(03-13-2020 09:23 AM)georgia_tech_swagger Wrote: It doesn't change the overall scope: it only kills those at the margins particularly those at the margins with respiratory or cardiac issues. These are people who should live like there's a pandemic every day because they have a thin margin of error in their health. I feel like what we're seeing is more over-reaction than substance. The Y2K of 2020.
In the US, it's the opposite of Y2K, which was well understood, had a lot of people with advance warning working on the problem, and which would have been quite a problem if people hadn't worked long and hard on preventing it.
"It only kills at the margins" is
thanks to the ability to put people in severe respiratory distress on ventilators. If we elect to allow the spread of the disease to progress far enough to overwhelm our ability to put people on respirators, the percentage death rate will spike.
(03-13-2020 09:32 AM)mpurdy22 Wrote: This is where I get confused. Why do they say this is brand new?? My over 1 year old (think its actually two years old) can of disinfectant spray can says it kills SARS Corona virus and Human Corona virus among the 100 germs it kills. So corona virus doesn't appear to be all that new.
covid19 is a coronavirus that is new to humans. "Coronavirus" is the name for a family of viruses that are round and covered in a fatty lipid and have spikes sticking out that struck somebody as looking like the spikes on old fashioned medieval crowns ... but the exact make-up of the spikes are different for each specific virus in the family.

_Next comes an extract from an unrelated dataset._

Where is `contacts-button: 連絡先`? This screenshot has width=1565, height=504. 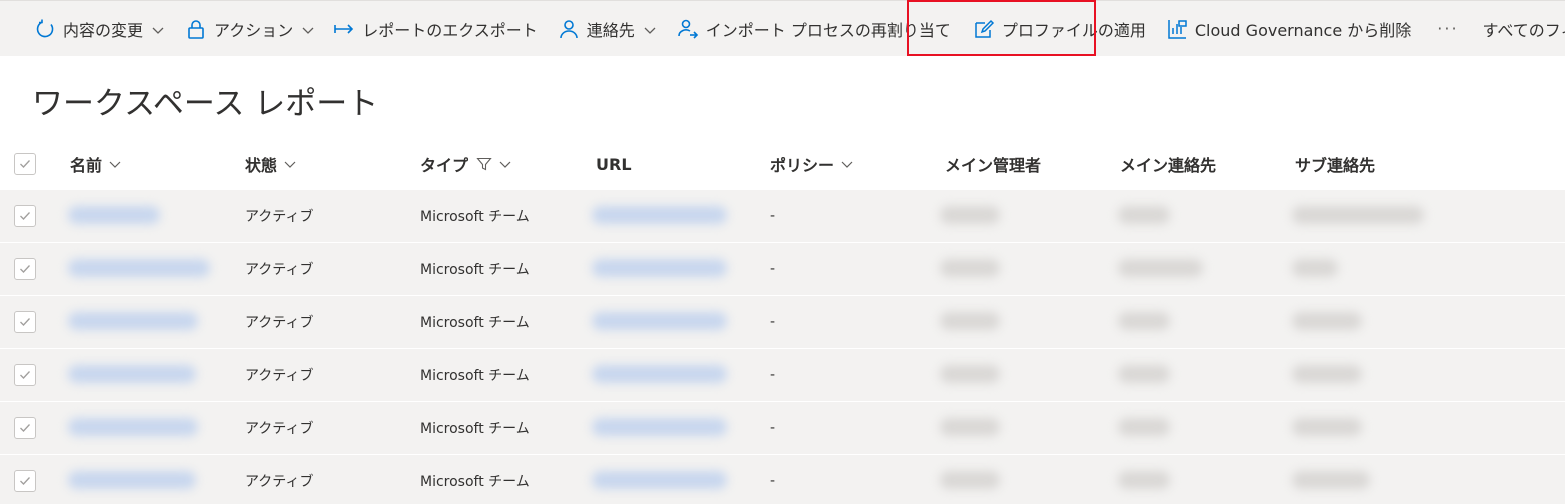 contacts-button: 連絡先 is located at coordinates (608, 28).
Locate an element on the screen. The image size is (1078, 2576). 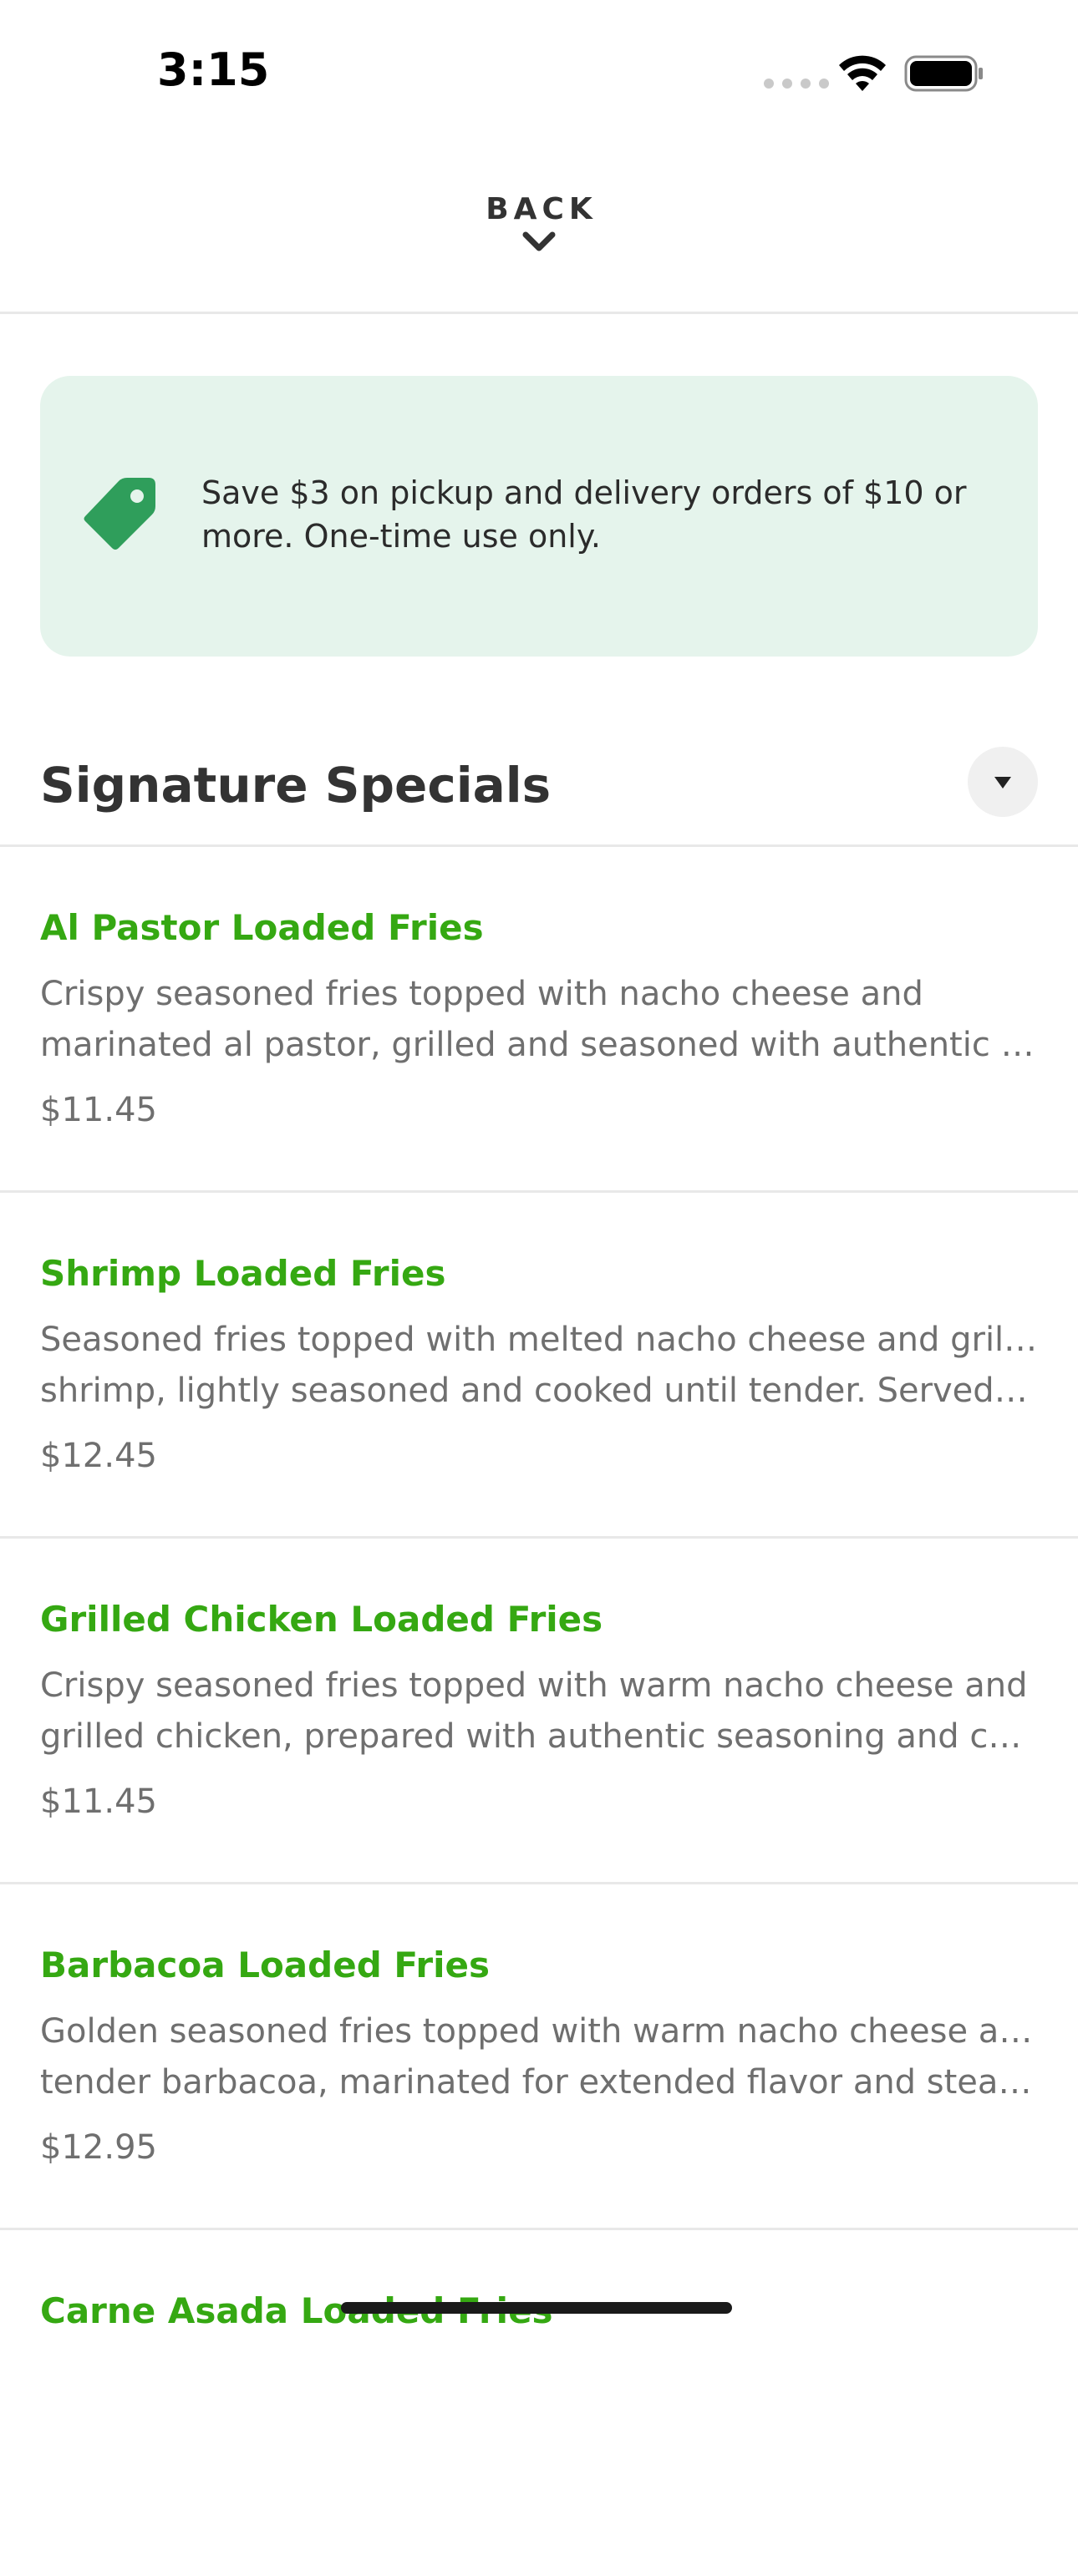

There are like four "human" coronaviruses that cause colds, because they attack nasal passages. MERS and SARS and COVID19 are caused by coronaviruses that are newly introduced to human populations, so we don't have immunity to them from prior exposure. They also attack lung tissues rather than nasal passages, which is why their symptoms are more like influenza than a cold.
They think that the one causing covid19 may be from a coronavirus endemic among bats, though it might be from a coronavirus that is endemic among pangolins. But in any event, it's new to humans so it's spreading like a novel virus rather than spreading like an endemic one. As Mark Lipsitch at Harvard notes,
Quote: Even seasonal infections can happen “out of season” when they are new.
New viruses have a temporary but important advantage – few or no individuals in the population are immune to them. Old viruses, which have been in the population for longer, operate on a thinner margin — most individuals are immune, and they have to make do with transmitting among the few who aren’t. In simple terms, viruses that have been around for a long time can make a living — spread through the population — only when the conditions are the most favorable, in this case in winter.
The consequence is that new viruses — like pandemic influenza — can spread outside the normal season for their longer-established cousins. For example in 2009, the pandemic started in April-May (well outside of flu season), quieted in the summer (perhaps because of the importance of children in transmission of flu), and then rebounded in September-October, before the start of normal flu season. Seasonality does not constrain pandemic viruses the way it does old ones. This pattern is common for flu pandemics.
Seasonality of SARS-CoV-2: Will COVID-19 go away on its own in warmer weather?
Soap is really good against coronaviruses because of that lipid layer. So is alcohol, but not as much. Peroxide bleach and chlorine bleach disinfect it well (though obviously pick one and stick to it, because the gas from mixing the two can kill you as dead as the coronavirus).